No serious adverse events were reported during the trial. No patient was withdrawn from the study as a result of adverse events or complications.


We anticipated performing an interim analysis of a larger study. Due to the introduction of newly developed modalities such as radial artery entry, superior hypo gastric nerve block, intra-arterial lidocaine injection, and dexamethasone, which have demonstrated an improvement in patient satisfaction, pain control, and opioid sparing effects after UFEs, we decided to terminate the study after the interim analysis and analyse the data as if it were the final study [18-21]. Thirty-two subjects of the total 40 were the primary focus and analysis: the combined IV acetaminophen/ibuprofen group and the IV ketorolac group. As described above, subjects were randomized unevenly for the interim analysis. We hypothesized that the groups which were most likely to demonstrate a significant difference would be the acetaminophen/ibuprofen combined group and the ketorolac group. Although combined oral medications of acetaminophen and ibuprofen are available and currently in use [22], the safety of administering this combination of IV formulations of these two drugs is not well documented.

The results of this study demonstrate that the use of IV acetaminophen and IV ibuprofen alone and in combination did not produce any untoward effects. There was a trend (p=0.087) in the reduction of opioid consumption when pre-emptive IV acetaminophen and IV ibuprofen were administered compared to IV ketorolac, an active comparator. However, a decrease in pain did not reach statistical significance.

Previous studies have confirmed that IV ibuprofen and IV ketorolac improve postoperative pain and have opioid sparing effects [23,24]. IV acetaminophen demonstrates similar pain control to opioids, as well as the benefit of opioid sparing [25,26]. This is consistent with our findings.
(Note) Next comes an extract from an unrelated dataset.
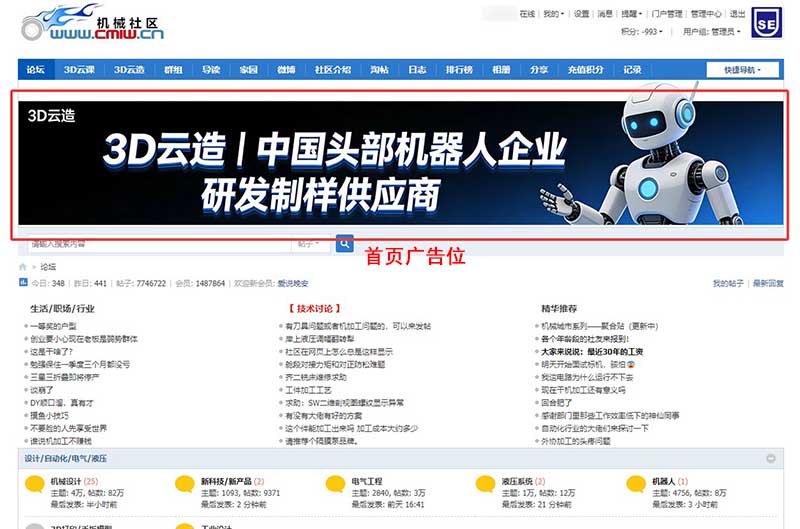Expand the 帖子 search type dropdown
This screenshot has height=529, width=800.
(x=310, y=244)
Furthermore, we are unaware of any studies comparing the efficacy and opioid sparing effects of IV acetaminophen in combination with NSAIDs. These drugs are the recommended baseline agents in multimodal postoperative pain control [27]. Therefore, it was important to compare and contrast the efficacy and outcomes of these medications singularly and in combination.
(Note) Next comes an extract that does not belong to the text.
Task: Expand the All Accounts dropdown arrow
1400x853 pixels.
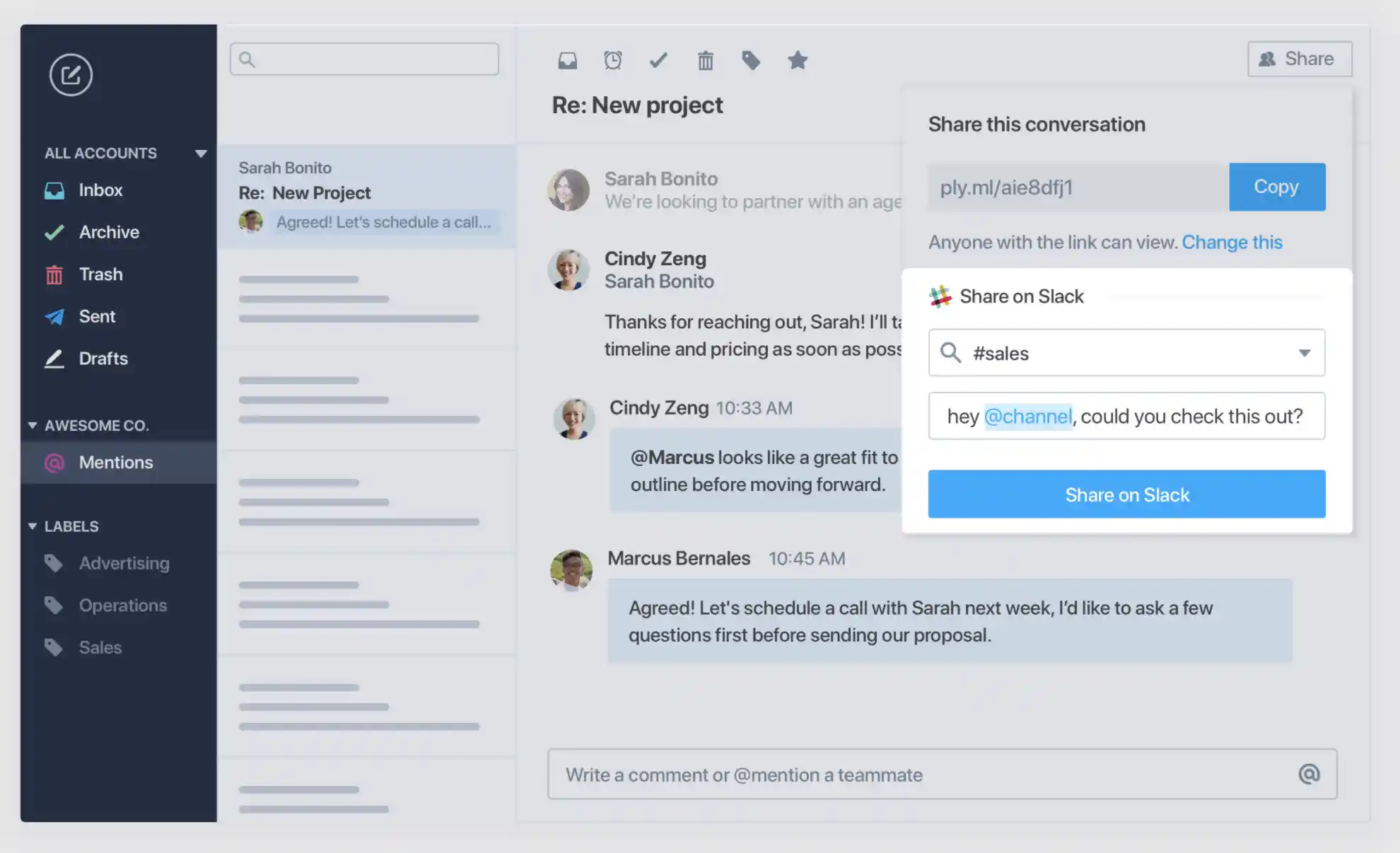Action: pyautogui.click(x=201, y=153)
The consideration of IV vs. oral NSAID and acetaminophen formulations immediately post-procedure and for up to 24 h is recommended, as IV dosing is more reliable in the setting of nausea and vomiting, and the pharmacokinetic profiles demonstrate increased blood levels and duration of action. Additionally, the rationale of minimizing opioids by increasing the use of NSAIDs and acetaminophen in IV format provides fewer opioid-related side effects. With regard to IV acetaminophen compared to PO, there may be added benefit in lack of first pass effect, allowing for an increase in dose (4 mg vs 3.4 mg), producing increased analgesia per given dose and limiting hepatotoxicity [28].
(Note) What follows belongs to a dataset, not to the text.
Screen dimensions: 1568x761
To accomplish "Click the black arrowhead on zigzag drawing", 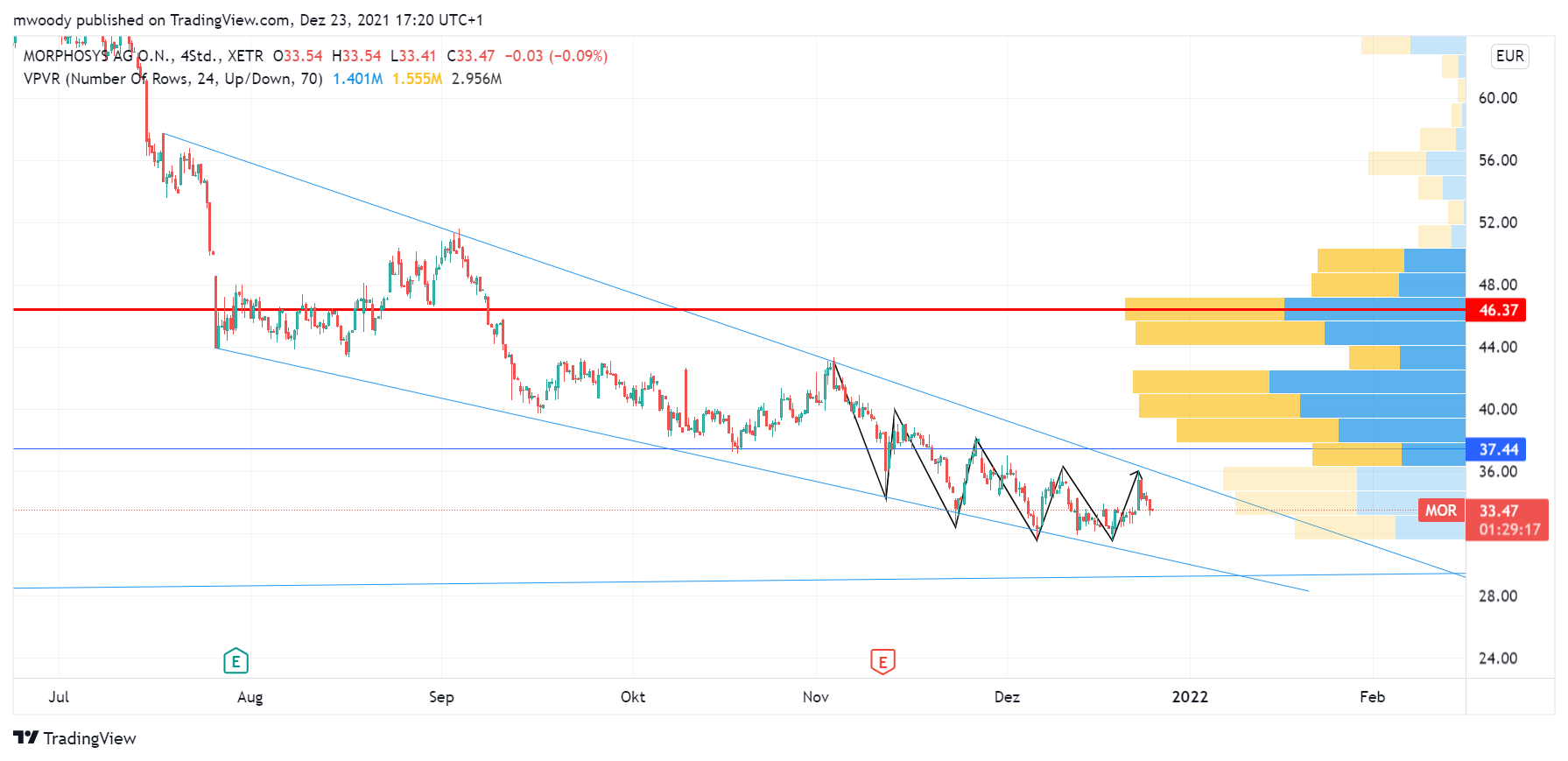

There are several limitations in this study. The sample size of the study was intended to be larger, but an interim analysis became a final analysis with 40 subjects due to technical advancement in the care for the intended population. Therefore, we focused on the combined groups. Thus, the data of the individual ibuprofen and acetaminophen groups (4 subjects each) were excluded due to small sample size. Another potential limitation may also be that administering IV ketorolac postprocedure (as per Package Insert) rather than pre-emptively as with the IV acetaminophen and IV ibuprofen, may have affected the outcomes.


In conclusion, when given in combination and pre-emptively, IV acetaminophen and IV ibuprofen demonstrated comparable pain relief but less opioid requirement compared to IV ketorolac in UFE patients. For the precise determination of opioid sparing effects of acetaminophen and ibuprofen, further study with a larger number of subjects is required, possibly with the active comparator administered pre-emptively. Surprisingly, the IV acetaminophen/IV ibuprofen group had statistically significant increased maximum nausea when compared to the active comparator control IV ketorolac, mandating adequate antiemetic therapy with the use of all medications.